TASK =>
Return every line of the items below that contains the string "blue". Case counts, so match only that exact capitalization.

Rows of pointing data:
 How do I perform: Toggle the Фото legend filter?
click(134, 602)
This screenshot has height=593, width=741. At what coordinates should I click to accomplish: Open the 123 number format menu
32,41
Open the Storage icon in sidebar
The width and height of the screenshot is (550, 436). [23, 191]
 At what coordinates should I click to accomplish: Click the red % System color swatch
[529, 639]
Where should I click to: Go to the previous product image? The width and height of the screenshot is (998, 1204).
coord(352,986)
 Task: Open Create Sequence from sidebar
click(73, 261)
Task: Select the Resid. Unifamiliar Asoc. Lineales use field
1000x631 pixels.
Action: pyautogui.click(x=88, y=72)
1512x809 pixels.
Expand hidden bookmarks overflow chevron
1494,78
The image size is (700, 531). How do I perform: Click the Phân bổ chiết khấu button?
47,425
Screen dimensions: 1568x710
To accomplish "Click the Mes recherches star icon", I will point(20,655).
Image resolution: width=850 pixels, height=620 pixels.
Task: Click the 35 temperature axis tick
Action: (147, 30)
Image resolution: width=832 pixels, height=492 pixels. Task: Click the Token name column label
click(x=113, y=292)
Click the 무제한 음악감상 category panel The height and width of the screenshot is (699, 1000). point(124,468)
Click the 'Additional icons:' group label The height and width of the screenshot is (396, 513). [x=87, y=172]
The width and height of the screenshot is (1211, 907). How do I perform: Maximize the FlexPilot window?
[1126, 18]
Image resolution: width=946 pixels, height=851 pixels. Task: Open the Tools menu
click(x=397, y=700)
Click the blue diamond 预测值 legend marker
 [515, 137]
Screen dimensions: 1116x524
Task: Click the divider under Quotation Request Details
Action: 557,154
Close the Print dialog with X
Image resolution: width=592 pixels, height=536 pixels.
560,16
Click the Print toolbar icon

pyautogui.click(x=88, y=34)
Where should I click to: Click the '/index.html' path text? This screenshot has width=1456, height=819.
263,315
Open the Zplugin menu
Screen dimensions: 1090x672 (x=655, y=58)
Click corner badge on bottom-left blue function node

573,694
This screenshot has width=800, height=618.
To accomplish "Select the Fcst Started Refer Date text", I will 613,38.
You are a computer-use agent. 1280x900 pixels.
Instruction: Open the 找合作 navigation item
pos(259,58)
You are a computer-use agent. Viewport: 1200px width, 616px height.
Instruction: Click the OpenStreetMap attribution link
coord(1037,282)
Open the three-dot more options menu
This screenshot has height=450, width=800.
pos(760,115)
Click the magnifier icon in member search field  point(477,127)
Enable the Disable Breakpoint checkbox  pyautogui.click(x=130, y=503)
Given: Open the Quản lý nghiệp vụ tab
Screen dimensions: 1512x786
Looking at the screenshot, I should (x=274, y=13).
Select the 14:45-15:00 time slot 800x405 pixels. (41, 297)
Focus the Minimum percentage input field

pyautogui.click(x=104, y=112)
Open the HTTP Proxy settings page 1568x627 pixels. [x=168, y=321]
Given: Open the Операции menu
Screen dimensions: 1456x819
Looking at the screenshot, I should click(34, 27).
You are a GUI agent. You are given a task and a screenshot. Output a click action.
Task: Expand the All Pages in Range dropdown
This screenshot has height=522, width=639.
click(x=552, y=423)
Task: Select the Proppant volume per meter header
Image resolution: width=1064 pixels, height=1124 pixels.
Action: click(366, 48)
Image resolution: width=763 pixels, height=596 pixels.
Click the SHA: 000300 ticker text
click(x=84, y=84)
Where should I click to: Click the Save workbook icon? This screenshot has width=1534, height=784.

THE OUTPUT =>
Click the blue diamond 预测值 legend marker
Click corner badge on bottom-left blue function node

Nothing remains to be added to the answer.